Stephen and others also pointed me to the motherlode in terms of British television journalism, after my disappointing experiences with BBC One's main news show; the real stuff happens over on Channel Four News with Jon Snow, as I now know, as well as later on BBC Two's Newsnight with the impeccably coiffed Jeremy Paxman. If more journalists were as independent and outspoken as those two, there'd be far less of a need for citizen journalism to act as a corrective to mainstream industrial 'news'...
That said, Paxman and others are just as testy when criticised by their citizen counterparts, as evidenced in the minor furore in recent days over UK blogger Guido Fawkes's debate with Paxman and Guardian assistant editor Michael White (the BBC has the full video online) - interesting comments on the Newsnight site about this. While Fawkes does rather come across as something of a self-righteous twit, so does White; perhaps the real question is how representative either are of their peers: my feeling is that White's angry dismissal of news blogs as compared to 'real journalism' is rather more common amongst journos (as well as some journalism scholars) than Fawkes's self-aggrandisement is for news bloggers (something he has now apologised for). It's not in individual 'A-listers' that the strength of the blogosphere lies, but in their cumulative actions.

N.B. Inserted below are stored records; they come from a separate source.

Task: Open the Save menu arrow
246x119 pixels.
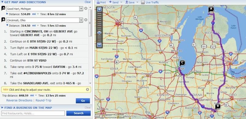Action: click(x=137, y=2)
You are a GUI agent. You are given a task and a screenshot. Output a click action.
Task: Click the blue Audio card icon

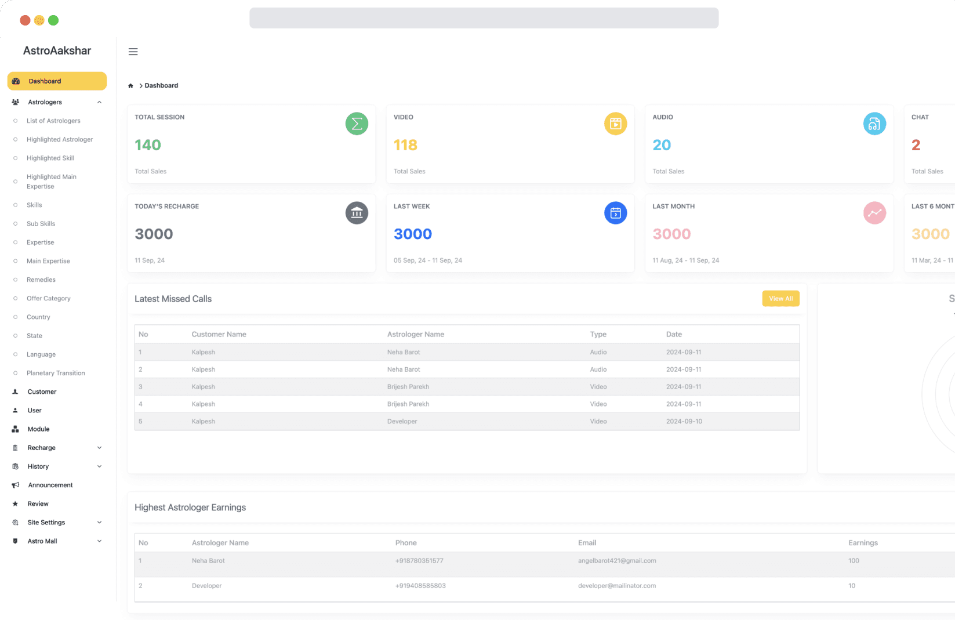(874, 124)
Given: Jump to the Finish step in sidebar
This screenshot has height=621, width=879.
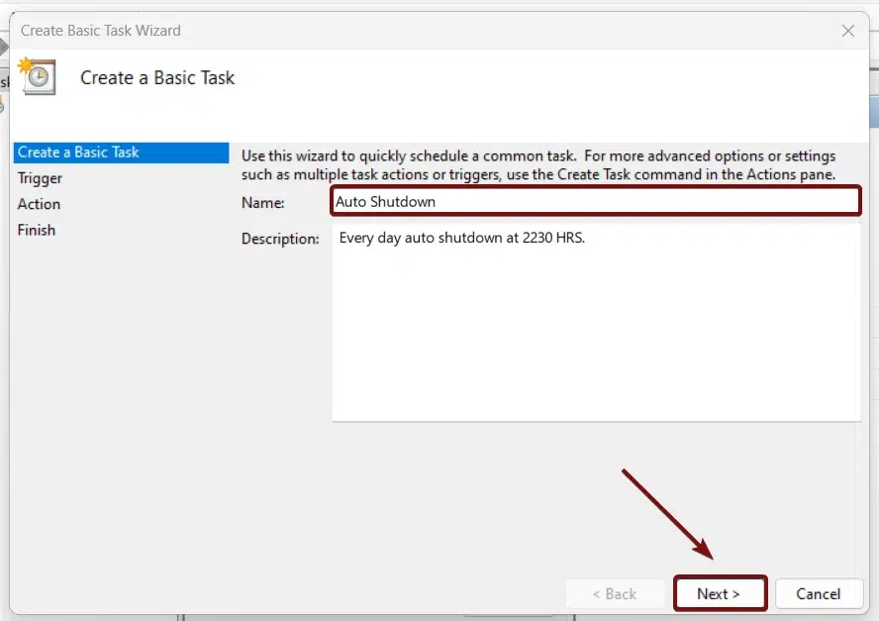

But I'll leave that controversy behind now as I wing my way back to Brisbane. My own work on the produsage book and some other projects has progressed well during my time here; over the last few days, I even found my draft for the upcoming MIT5 conference spontaneously begin to transform itself into the material for a chapter on the produsage of democracy as I was writing it. A good sign that the research process is reaching a conclusion, and the fun part of writing the thing is about to start.